=== Section Start ===

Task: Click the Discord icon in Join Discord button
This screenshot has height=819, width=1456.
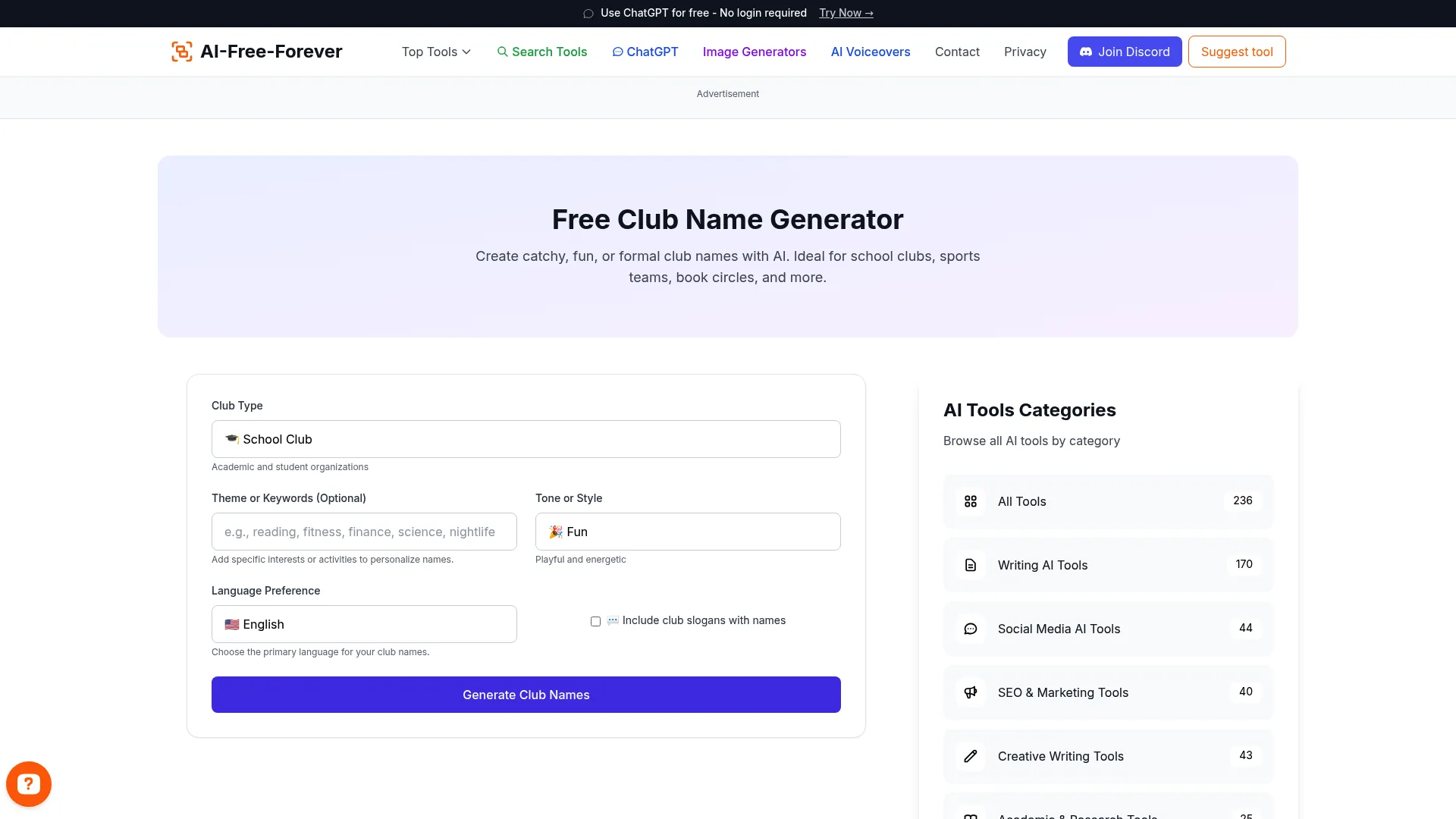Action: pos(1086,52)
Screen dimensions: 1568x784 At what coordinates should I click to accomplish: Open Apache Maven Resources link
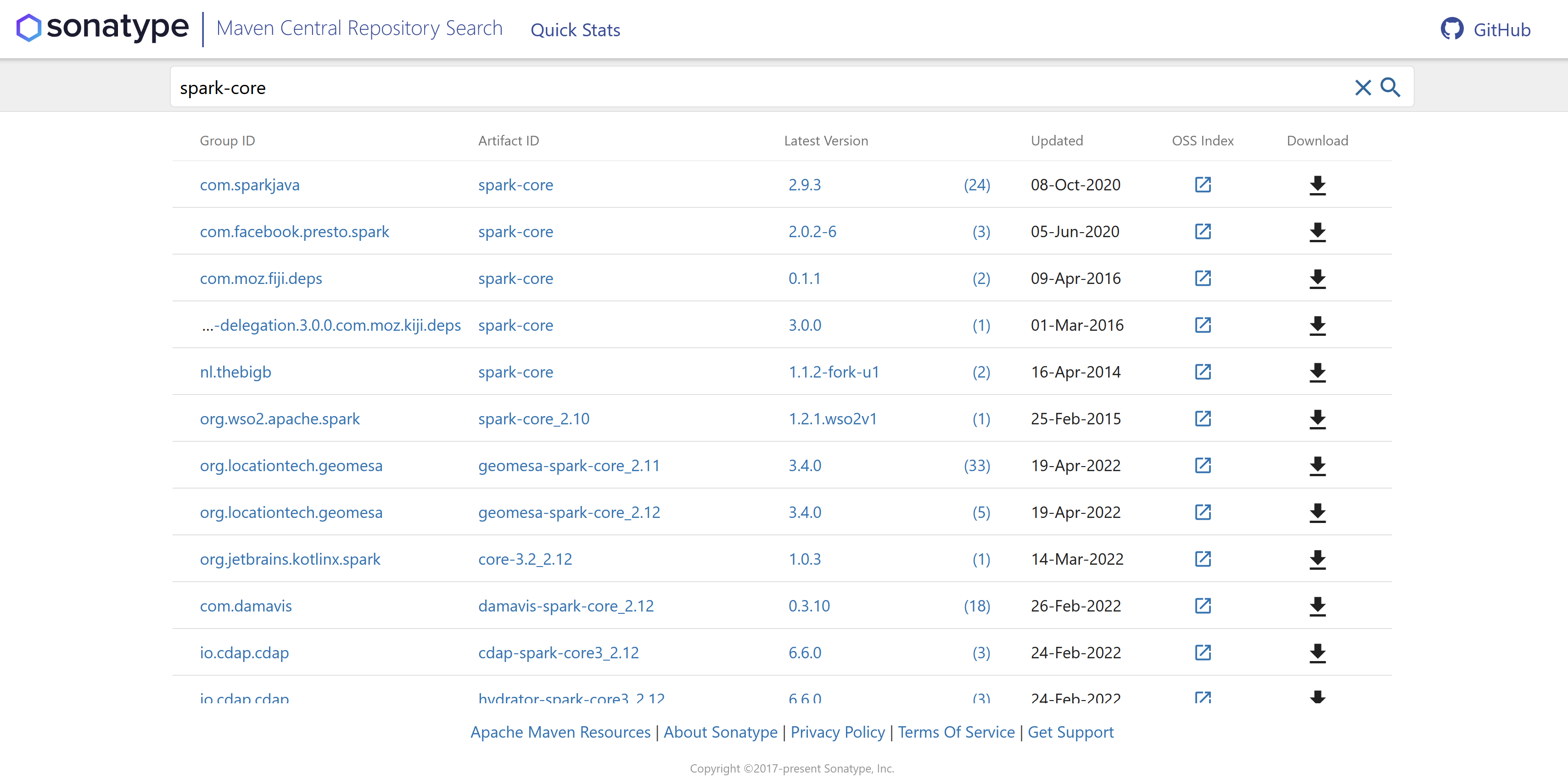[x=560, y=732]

=== Section End ===

Write out all the entries exactly, except for the pictures.

Task: Click the Discord icon in Join Discord button
This screenshot has height=819, width=1456.
Action: pos(1086,52)
Screen dimensions: 1568x784 At what coordinates should I click to accomplish: Open Apache Maven Resources link
[x=560, y=732]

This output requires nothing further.